Activity:
From the records below, transcribe exactly the lines that begin at the line with "This screenshot has height=600, width=1200." and end at the line with "Task: Open the エージェント icon in sidebar", both included.

======== Excerpted records

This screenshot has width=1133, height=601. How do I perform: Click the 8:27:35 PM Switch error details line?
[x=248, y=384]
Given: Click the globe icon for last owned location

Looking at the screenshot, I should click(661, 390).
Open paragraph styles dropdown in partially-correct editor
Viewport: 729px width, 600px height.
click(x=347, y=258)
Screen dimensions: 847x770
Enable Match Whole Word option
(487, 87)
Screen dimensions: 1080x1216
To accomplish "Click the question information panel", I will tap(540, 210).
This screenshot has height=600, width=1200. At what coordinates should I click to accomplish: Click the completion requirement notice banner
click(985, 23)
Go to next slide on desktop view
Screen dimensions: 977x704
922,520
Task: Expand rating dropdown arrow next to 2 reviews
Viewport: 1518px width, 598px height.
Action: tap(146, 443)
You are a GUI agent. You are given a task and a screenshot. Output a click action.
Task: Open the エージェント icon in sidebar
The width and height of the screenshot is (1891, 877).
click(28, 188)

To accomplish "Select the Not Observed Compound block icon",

================

Written reply:
This screenshot has height=600, width=1200. At what coordinates should I click to accomplish: Click the completion requirement notice banner
click(985, 23)
Go to next slide on desktop view
Screen dimensions: 977x704
922,520
Task: Expand rating dropdown arrow next to 2 reviews
Viewport: 1518px width, 598px height.
Action: tap(146, 443)
You are a GUI agent. You are given a task and a screenshot. Output a click action.
Task: Open the エージェント icon in sidebar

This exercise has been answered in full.